## To do
From the line with "Programs (164, 2333)" to the line with "Godfrey’s Test (44, 1039)", retype every line exactly, including those two, and leave out the rest of the data below.

*** Extracted data ***

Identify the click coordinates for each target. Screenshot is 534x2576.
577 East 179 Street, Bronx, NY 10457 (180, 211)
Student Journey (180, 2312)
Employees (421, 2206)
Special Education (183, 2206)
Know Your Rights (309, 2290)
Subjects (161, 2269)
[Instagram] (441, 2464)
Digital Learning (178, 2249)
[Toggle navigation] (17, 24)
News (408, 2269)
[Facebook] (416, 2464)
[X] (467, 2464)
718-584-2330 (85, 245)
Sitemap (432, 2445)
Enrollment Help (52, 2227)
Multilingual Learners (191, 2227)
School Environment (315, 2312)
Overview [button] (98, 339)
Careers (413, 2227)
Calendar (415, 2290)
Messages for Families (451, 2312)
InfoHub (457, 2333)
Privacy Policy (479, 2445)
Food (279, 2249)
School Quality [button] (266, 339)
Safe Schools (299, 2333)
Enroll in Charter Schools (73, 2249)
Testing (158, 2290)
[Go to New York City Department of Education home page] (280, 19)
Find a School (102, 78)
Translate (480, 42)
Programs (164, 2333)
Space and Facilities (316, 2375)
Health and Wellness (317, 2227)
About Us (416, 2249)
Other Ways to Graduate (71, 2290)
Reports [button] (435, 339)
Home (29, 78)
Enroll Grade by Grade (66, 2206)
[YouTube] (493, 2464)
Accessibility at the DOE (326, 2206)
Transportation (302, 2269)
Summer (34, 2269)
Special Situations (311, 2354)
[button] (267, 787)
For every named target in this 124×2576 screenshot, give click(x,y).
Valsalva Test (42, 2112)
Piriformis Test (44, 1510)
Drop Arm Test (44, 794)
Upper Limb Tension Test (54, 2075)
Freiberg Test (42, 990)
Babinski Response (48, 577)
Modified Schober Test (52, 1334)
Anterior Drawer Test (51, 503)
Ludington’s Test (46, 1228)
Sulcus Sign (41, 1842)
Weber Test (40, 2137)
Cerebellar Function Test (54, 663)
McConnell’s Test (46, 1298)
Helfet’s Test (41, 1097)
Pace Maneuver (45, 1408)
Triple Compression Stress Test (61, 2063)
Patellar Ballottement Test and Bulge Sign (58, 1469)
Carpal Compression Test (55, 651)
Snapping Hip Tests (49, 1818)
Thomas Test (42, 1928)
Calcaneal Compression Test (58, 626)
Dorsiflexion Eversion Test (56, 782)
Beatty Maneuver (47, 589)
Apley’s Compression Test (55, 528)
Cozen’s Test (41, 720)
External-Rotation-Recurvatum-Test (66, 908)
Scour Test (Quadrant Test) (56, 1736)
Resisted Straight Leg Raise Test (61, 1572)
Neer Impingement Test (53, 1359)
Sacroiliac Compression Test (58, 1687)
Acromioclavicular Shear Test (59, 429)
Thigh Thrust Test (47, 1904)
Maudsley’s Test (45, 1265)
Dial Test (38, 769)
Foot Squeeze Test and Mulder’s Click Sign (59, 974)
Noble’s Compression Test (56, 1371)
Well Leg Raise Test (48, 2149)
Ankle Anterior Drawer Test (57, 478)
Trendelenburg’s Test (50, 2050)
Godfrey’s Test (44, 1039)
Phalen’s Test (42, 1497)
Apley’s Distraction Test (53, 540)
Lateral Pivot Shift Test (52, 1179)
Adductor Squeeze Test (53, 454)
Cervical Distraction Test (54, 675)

*** End of Extracted data ***

## Result of this exercise
Programs (164, 2333)
Space and Facilities (316, 2375)
Health and Wellness (317, 2227)
About Us (416, 2249)
Other Ways to Graduate (71, 2290)
Reports [button] (435, 339)
Home (29, 78)
Enroll Grade by Grade (66, 2206)
[YouTube] (493, 2464)
Accessibility at the DOE (326, 2206)
Transportation (302, 2269)
Summer (34, 2269)
Special Situations (311, 2354)
[button] (267, 787)
For every named target in this 124×2576 screenshot, give click(x,y).
Valsalva Test (42, 2112)
Piriformis Test (44, 1510)
Drop Arm Test (44, 794)
Upper Limb Tension Test (54, 2075)
Freiberg Test (42, 990)
Babinski Response (48, 577)
Modified Schober Test (52, 1334)
Anterior Drawer Test (51, 503)
Ludington’s Test (46, 1228)
Sulcus Sign (41, 1842)
Weber Test (40, 2137)
Cerebellar Function Test (54, 663)
McConnell’s Test (46, 1298)
Helfet’s Test (41, 1097)
Pace Maneuver (45, 1408)
Triple Compression Stress Test (61, 2063)
Patellar Ballottement Test and Bulge Sign (58, 1469)
Carpal Compression Test (55, 651)
Snapping Hip Tests (49, 1818)
Thomas Test (42, 1928)
Calcaneal Compression Test (58, 626)
Dorsiflexion Eversion Test (56, 782)
Beatty Maneuver (47, 589)
Apley’s Compression Test (55, 528)
Cozen’s Test (41, 720)
External-Rotation-Recurvatum-Test (66, 908)
Scour Test (Quadrant Test) (56, 1736)
Resisted Straight Leg Raise Test (61, 1572)
Neer Impingement Test (53, 1359)
Sacroiliac Compression Test (58, 1687)
Acromioclavicular Shear Test (59, 429)
Thigh Thrust Test (47, 1904)
Maudsley’s Test (45, 1265)
Dial Test (38, 769)
Foot Squeeze Test and Mulder’s Click Sign (59, 974)
Noble’s Compression Test (56, 1371)
Well Leg Raise Test (48, 2149)
Ankle Anterior Drawer Test (57, 478)
Trendelenburg’s Test (50, 2050)
Godfrey’s Test (44, 1039)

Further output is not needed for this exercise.